▸ **THE PROBLEM**: Count the lines in the data below that contain the word "Select", and give only that number.

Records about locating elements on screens
## Start

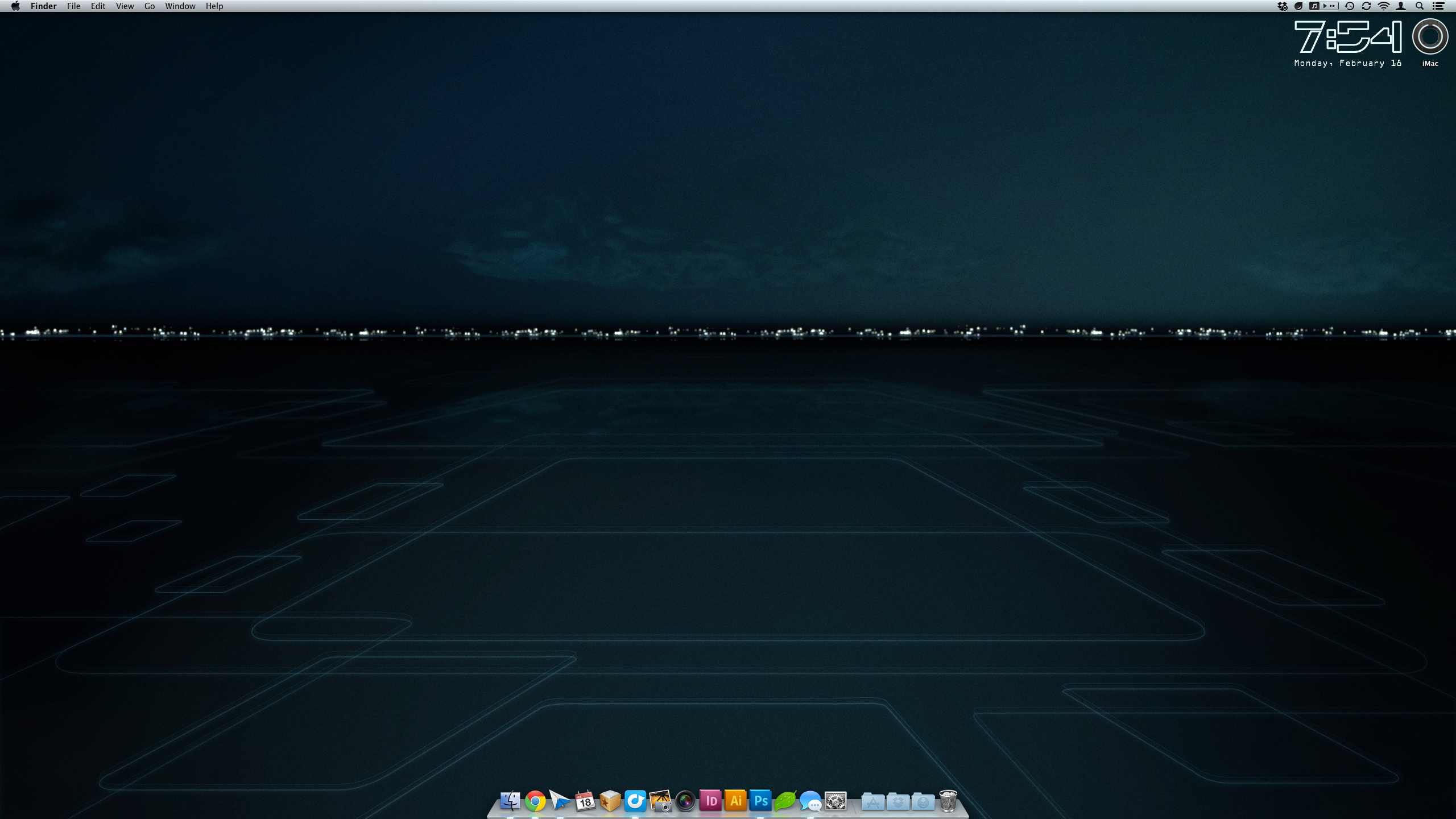
Task: Open Google Chrome from the Dock
Action: [535, 801]
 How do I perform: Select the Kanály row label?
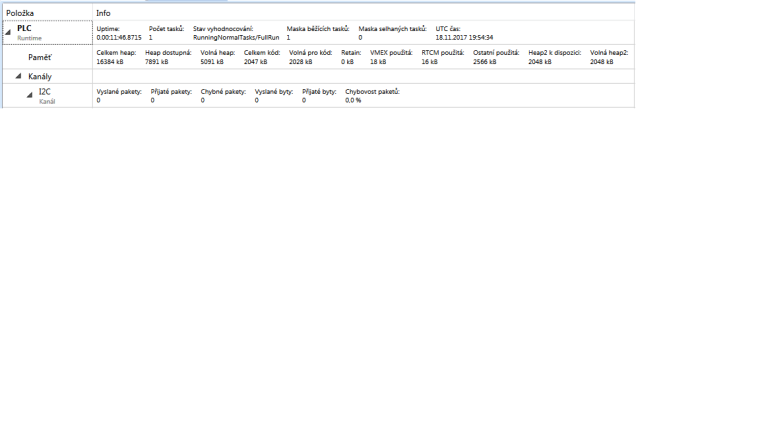(40, 77)
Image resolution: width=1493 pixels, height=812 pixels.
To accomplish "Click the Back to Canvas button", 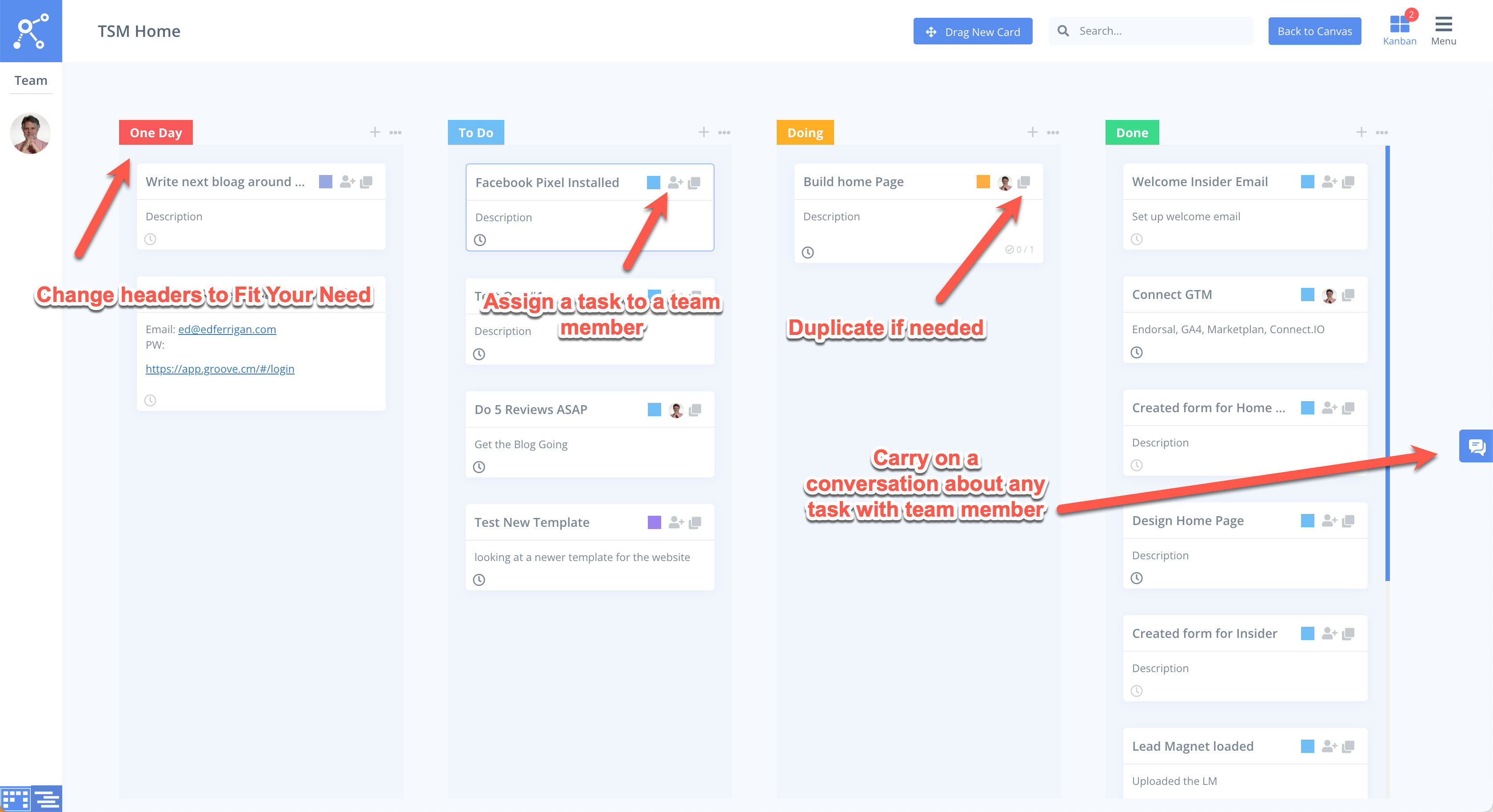I will tap(1314, 31).
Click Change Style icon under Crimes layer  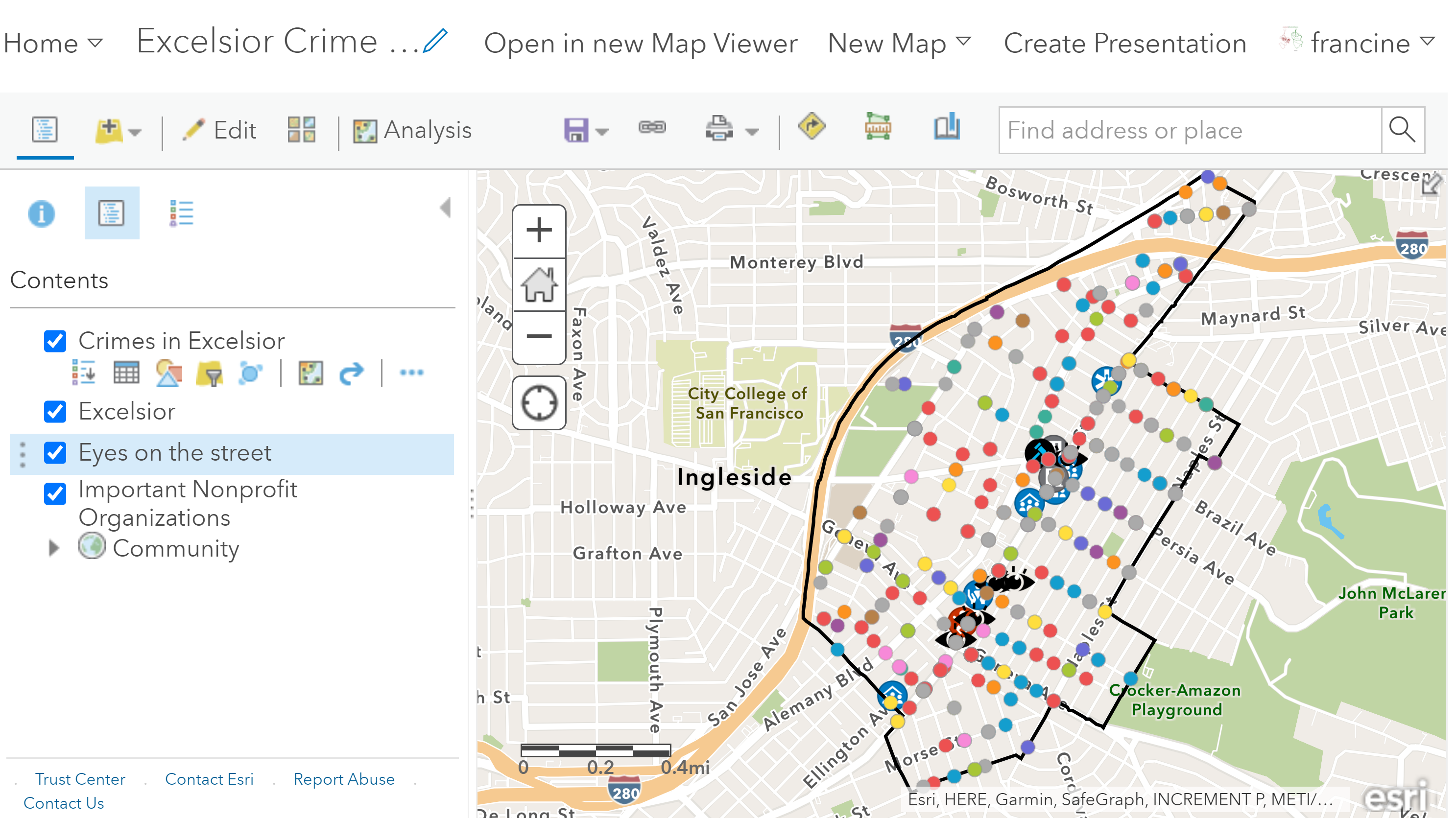(168, 373)
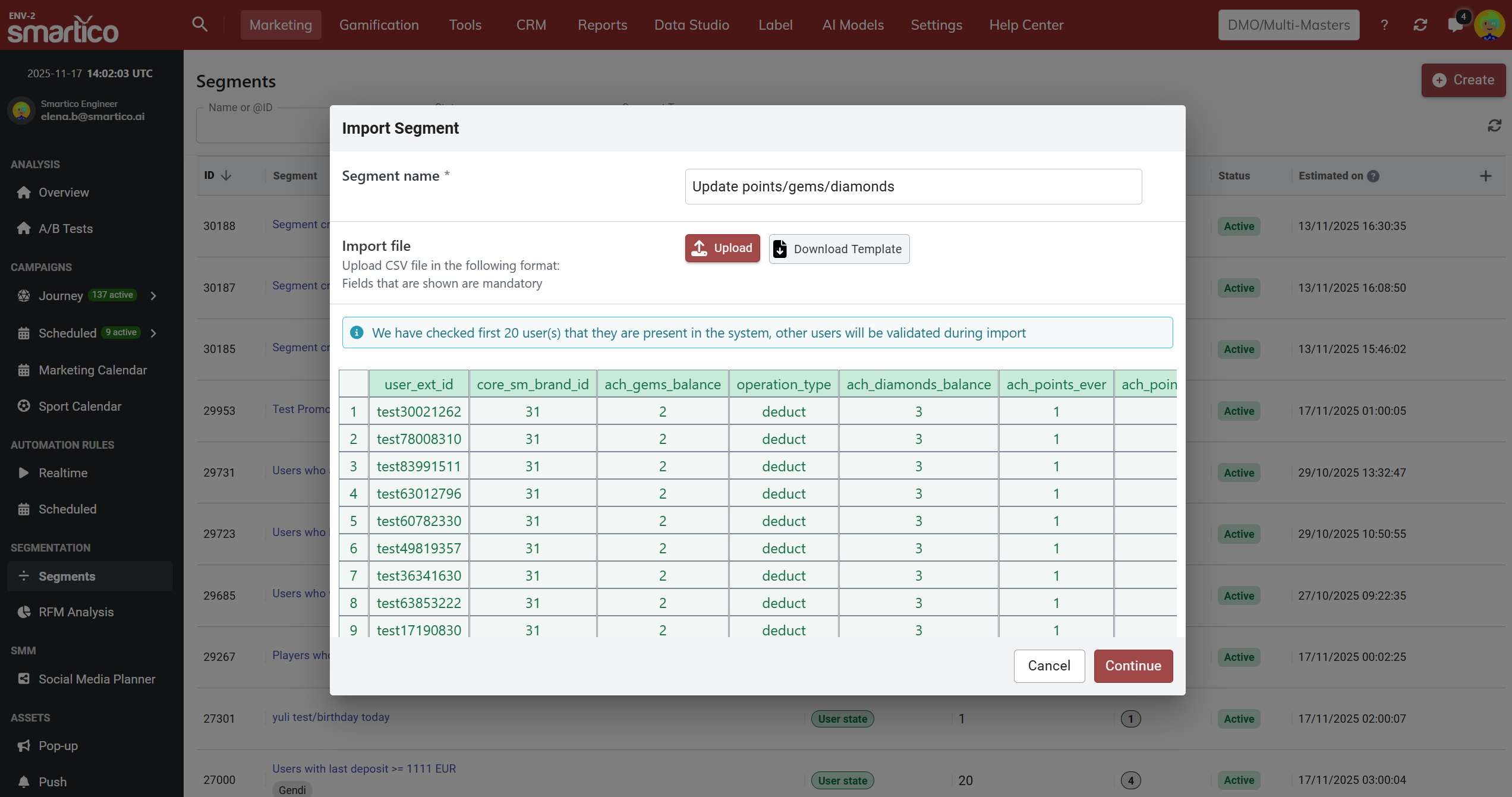This screenshot has height=797, width=1512.
Task: Click Estimated on info icon
Action: coord(1373,176)
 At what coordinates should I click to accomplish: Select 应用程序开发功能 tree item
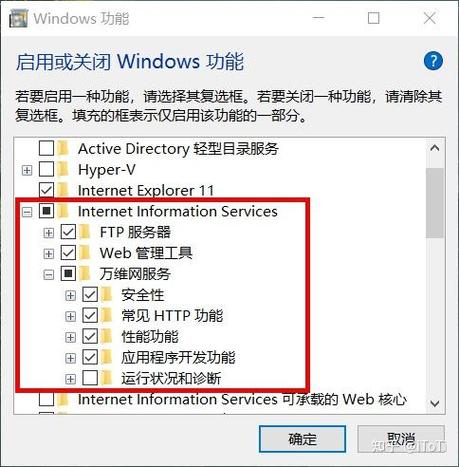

## End

▸ **REPLY**: 2